Results: The strains exhibited 138-197 virulence genes and 29 antibiotic resistance genes related to antibiotics that are commonly used in clinical practice.
Conclusions: These findings are relevant to the definition of new strategies for treating urinary tract infections in public hospitals and private practice. To further define the epidemiological distribution and composition of these virulence and antibiotic resistance genes, larger studies are needed.

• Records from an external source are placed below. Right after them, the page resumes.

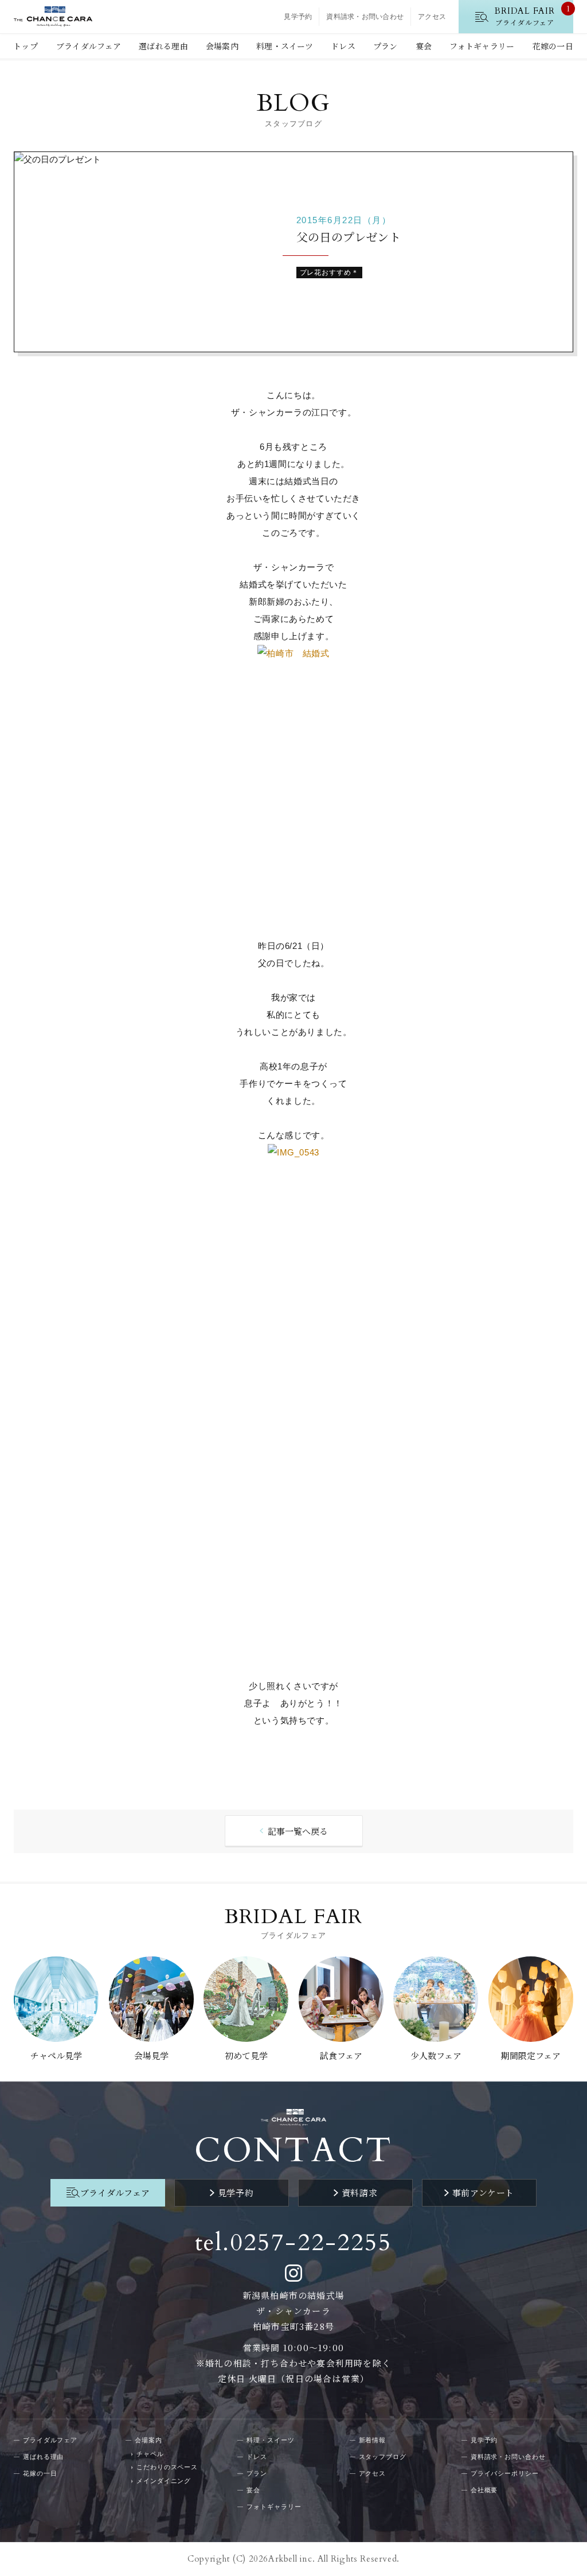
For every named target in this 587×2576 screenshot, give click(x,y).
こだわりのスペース (167, 2467)
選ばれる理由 (163, 46)
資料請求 (359, 2192)
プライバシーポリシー (505, 2473)
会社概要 (484, 2489)
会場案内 (222, 46)
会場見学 (151, 2055)
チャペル (150, 2453)
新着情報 (372, 2440)
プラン (385, 46)
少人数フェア (435, 2055)
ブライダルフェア (88, 46)
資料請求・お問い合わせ (365, 17)
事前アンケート (483, 2192)
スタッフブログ (382, 2456)
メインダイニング (163, 2480)
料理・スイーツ (284, 46)
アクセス (432, 17)
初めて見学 (246, 2055)
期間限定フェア (531, 2055)
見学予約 (298, 17)
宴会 (424, 46)
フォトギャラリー (481, 46)
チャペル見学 (56, 2055)
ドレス (343, 46)
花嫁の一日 (553, 46)
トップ (25, 46)
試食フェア (341, 2055)
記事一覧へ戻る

Keywords: whole-genome sequencing, virulence genes, antibiotic resistance genes


Escherichia coli is the main bacteria associated with urinary tract infections (UTIs),1 including cystitis and pyelonephritis.2 Uropathogenic E. coli (UPEC) harbors numerous genes that encode diverse virulence factors contributing to its pathogenicity. These virulence factors include adhesins, toxins and capsule, serum resistance and iron uptake systems, among others.3 E. coli strains are identified serologically by their superficial antigens O (lipopolysaccharide), H (flagellar), and K (capsular).4 Phylogenetic analyses group E. coli into eight main phylogenetic groups, seven belonging to E. coli sensu stricto (A, B1, B2, C, D, E and F) and one belonging to the cryptic clade I.5 The treatment of UTIs has become complicated due to the selection of E. coli strains that are resistant to several groups of antibiotics regularly used in clinical settings such as hospitals.6

The size of the genome of E. coli strains differs by approximately 1 Mb, ranging from 4.5 to 5.5 Mb.7 For example, the genome size of E. coli K-12 MG1655 is 4.64 Mb,8 while strain EHEC O157:H7 Sakai has a genome of 5.50 Mb,9 and the genome size of UPEC CFT073 is 5.23 Mb.10 These genomic differences are due principally to the insertion or deletion of large chromosomal regions that encode pathogenicity-associated islands, whose deletion significantly decreases the virulence of UPEC strains in a mouse infection model.11,12

A few reports from Mexico have focused on the molecular analysis of UPEC strains;1315 however, work addressing the genomics of these pathogens is lacking. Therefore, the purpose of this study was to globally characterize the genomes of a group of UPEC strains to determine the prevalence and distribution of virulence genes and resistance to antibiotics associated with serotypes and phylogenetic groups.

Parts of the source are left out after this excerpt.